## DESCRIPTION OF THE TASK
In the reply on managing a pond for bluegill, how large was the best bluegill lake the writer ever managed?

SELECTED PASSAGE section start

Hi bluegillkiller. Bluegill are my specialty. All the advice you've already received is right-on. It's important to keep in mind that both big bass and big bluegill in one pond are very difficult to achieve; it can be done, but it's not common, and probably not a realistic goal.

From what you've described, I would tend to agree with Sunil that your bass are overcrowded; all the symptoms point to this: big bluegill, thin bass mostly smaller in size. Something very important to understand: if bluegill are top priority, don't remove any bass from the pond. One of the first steps in managing any pond for trophy bluegill is to let the bass overcrowd, because when they're overcrowded they keep the bluegill well-thinned such that the bluegill that survive the LMB gauntlet have all they want to eat and grow very large, several times what they will in a pond or lake in which the bluegill are overpopulated. So if bluegill are the main species of focus, don't keep any bass. Not one.

You're right to release the bigger bluegill; they can't get to 10" if they're yanked out of the lake when they're 8". Culling can also help; I discovered this by accident on the best bluegill lake I ever managed. It was four acres, and the first two years I worked with it I kept close to the recommended poundage of bluegill per acre for a fertilized pond in TN, according to TWRA, before I knew that was far too many big bluegill to keep per acre; I fished down the pond to where you had to work to catch fifteen or twenty bluegill in half a day, but those fifteen or twenty averaged fourteen ounces or better every time for several years, and I caught at least one pounder every trip, and many far over a pound.

SELECTED PASSAGE section end
EXERCISE DATA section start

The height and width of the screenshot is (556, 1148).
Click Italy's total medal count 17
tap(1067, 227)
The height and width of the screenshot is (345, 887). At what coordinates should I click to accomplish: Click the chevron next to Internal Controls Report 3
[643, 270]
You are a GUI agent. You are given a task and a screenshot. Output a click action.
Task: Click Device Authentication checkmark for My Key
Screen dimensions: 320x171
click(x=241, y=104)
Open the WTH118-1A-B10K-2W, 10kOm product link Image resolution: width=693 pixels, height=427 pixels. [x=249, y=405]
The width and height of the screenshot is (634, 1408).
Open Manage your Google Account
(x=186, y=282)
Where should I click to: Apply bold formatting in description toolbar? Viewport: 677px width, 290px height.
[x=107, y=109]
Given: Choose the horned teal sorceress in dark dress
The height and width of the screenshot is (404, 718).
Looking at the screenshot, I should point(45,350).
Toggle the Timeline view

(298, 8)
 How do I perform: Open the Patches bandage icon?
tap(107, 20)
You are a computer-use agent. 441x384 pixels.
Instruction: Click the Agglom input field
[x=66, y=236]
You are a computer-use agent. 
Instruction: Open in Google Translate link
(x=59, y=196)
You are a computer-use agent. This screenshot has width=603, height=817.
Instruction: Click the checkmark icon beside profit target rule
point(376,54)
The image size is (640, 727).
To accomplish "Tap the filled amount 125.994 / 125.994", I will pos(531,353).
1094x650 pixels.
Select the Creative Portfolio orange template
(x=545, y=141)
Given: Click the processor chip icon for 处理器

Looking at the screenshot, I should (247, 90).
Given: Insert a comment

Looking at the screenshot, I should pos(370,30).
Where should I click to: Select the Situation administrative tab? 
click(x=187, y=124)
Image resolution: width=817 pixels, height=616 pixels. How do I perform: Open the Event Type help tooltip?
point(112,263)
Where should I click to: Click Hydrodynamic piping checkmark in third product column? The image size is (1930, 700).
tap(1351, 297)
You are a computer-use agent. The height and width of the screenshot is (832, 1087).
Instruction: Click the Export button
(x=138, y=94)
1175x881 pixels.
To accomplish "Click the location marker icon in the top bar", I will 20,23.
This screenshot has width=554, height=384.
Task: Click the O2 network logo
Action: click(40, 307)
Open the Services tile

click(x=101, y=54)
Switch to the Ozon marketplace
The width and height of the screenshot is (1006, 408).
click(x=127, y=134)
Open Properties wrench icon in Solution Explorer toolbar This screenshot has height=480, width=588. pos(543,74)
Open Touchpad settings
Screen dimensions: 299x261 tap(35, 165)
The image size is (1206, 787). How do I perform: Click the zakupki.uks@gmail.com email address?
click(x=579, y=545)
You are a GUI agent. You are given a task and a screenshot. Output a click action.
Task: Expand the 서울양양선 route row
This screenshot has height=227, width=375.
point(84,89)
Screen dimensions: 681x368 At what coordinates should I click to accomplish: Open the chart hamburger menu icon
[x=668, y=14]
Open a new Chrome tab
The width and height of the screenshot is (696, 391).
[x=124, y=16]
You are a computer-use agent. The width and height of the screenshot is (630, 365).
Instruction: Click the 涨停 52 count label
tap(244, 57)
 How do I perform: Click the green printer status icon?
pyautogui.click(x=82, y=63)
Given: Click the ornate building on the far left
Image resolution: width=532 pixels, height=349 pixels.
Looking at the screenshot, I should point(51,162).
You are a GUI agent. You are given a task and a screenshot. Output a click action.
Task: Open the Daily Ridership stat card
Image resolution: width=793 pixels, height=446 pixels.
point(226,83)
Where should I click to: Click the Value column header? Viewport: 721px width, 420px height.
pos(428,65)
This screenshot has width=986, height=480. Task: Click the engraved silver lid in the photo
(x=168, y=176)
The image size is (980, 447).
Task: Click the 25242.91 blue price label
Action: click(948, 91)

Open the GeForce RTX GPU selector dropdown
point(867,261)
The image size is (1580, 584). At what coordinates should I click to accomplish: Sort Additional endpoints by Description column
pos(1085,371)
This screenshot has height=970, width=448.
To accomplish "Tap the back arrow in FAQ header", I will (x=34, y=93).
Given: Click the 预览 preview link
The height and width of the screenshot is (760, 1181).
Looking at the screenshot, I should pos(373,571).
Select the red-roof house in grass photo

EXERCISE DATA section end

## TASK RESPONSE
It was four acres.